Le déclic est venu du fait que l’Europe demande l’ouverture. Tout le
monde demande le dialogue des civilisations, des religions...
L’humanité a été éprouvée par les conflits et par les guerres
mondiales. On sait ce que cela a donné.
Nous vivons actuellement au Maroc le problème du Sahara.
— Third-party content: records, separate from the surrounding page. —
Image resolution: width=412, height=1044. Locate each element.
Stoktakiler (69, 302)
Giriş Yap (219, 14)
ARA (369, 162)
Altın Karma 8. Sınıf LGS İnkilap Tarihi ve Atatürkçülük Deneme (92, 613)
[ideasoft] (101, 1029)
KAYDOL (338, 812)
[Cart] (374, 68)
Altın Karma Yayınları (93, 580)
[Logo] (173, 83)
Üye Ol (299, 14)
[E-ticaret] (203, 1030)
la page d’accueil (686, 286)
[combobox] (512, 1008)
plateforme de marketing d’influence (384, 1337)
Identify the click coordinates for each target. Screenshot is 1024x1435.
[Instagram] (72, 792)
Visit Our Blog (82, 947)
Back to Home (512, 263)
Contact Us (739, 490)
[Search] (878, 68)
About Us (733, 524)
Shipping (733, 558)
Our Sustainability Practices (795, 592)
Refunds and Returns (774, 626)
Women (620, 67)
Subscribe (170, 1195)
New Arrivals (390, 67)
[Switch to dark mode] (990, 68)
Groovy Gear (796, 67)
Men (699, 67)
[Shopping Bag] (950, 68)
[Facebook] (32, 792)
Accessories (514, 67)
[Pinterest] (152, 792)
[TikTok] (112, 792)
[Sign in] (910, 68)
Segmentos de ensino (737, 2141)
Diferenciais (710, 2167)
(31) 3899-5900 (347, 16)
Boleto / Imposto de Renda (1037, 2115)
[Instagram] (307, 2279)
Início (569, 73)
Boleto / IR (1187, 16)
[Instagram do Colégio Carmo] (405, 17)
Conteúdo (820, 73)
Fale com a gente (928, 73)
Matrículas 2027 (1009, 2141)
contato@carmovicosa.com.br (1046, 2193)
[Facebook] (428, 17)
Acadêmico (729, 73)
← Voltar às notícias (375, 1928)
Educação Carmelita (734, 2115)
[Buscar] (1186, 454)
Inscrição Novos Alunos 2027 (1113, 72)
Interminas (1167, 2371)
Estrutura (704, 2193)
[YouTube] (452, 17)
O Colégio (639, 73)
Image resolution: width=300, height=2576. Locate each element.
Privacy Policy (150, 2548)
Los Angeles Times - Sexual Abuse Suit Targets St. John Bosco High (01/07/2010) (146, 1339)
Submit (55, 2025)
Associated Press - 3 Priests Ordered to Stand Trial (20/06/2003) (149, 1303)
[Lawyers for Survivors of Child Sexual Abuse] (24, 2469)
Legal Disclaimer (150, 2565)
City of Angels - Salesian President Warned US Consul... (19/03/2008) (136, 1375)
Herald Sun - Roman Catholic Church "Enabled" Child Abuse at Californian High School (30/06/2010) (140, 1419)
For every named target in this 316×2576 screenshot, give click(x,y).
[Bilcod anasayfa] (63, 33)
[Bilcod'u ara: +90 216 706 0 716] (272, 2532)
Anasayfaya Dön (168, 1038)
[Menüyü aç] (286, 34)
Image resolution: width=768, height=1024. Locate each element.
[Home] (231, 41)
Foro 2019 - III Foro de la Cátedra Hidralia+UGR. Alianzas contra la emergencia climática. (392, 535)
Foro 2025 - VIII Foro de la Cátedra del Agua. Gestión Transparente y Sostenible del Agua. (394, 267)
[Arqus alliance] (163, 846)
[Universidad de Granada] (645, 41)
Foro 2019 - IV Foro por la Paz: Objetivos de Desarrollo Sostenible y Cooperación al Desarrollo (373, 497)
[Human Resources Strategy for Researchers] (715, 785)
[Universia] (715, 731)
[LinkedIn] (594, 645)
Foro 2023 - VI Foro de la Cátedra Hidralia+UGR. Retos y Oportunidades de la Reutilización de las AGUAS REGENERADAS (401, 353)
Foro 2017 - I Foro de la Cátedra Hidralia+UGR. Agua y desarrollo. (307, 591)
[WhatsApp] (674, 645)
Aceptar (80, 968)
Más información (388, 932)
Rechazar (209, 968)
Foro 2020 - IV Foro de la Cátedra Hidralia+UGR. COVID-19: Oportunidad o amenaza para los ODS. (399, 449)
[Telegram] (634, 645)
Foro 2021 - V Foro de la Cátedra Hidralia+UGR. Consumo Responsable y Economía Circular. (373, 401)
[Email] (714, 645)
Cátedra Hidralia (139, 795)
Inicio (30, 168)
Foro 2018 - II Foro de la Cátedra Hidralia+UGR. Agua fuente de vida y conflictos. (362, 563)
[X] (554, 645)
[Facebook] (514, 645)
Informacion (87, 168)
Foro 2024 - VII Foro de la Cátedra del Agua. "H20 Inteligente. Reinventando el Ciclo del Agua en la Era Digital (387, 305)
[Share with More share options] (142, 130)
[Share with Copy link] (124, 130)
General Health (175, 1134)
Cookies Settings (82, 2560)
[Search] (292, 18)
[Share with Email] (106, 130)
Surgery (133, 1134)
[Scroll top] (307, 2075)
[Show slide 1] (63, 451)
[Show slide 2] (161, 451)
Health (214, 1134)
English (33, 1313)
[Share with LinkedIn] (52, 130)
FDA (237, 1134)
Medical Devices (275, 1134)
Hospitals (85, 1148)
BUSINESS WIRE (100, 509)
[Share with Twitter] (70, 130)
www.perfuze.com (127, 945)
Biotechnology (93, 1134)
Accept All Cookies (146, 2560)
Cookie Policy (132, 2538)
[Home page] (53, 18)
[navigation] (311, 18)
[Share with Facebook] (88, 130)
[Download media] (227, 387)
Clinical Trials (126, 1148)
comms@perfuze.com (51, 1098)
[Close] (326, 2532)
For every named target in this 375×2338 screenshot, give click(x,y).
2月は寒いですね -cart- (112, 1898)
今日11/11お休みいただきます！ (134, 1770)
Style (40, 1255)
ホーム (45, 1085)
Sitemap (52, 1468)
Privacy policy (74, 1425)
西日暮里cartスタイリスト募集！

Ce n’est pas
un problème de frontières, mais d’hommes qui ne veulent pas de
frontières ou qui veulent des frontières à leur mesure.
Ainsi donc, ou bien on doit aller dans une vision globale qui cherche
l’entente et qui cherche la compréhension et cela doit être fait en
connaissance de cause, en connaissance de l’autre, loin des rapports de
forces... Ou bien on va directement aux conflits.
Le malheur, c’est qu’on ne peut pas enlever l’Espagne de l’Histoire ou
de la carte géographique. L’Espagne, non plus, ne peut pas le faire en
ce qui concerne le Maroc.
Donc, on est obligé d’envisager cette possibilité de revoir tous les
dossiers en rapport avec les relations de voisinage dans le cadre d’une
vision de civilisation.
Par ailleurs, l’Europe parle de problèmes des frontières, de
l’immigration, de l’interpénétration entre les pouvoirs, le pouvoir de
l’Europe comme institution globale et le pouvoir des Etats... Nous
aussi nous avons les mêmes préoccupations, mais autrement, avec l’Union
du Maghreb... Donc, si on n’a pas cette vision avec nos voisins, on ne
pourra pas avoir des relations d’entente avec l’Espagne et l’Europe, ni
avec l’Algérie, la Tunisie...
La vision globale sur laquelle nous insistons va au-delà de la question
du Sahara... C’est une question civilisationnelle qui est dans
l’intérêt de toute la région.
Il faut souligner aussi qu’il y a dernièrement des conflits énormes,
sanguinaires qui ont fait des milliers de morts et qui, maintenant, ne
sont pas oubliés, mais ont donné lieu à une grande entente en Europe.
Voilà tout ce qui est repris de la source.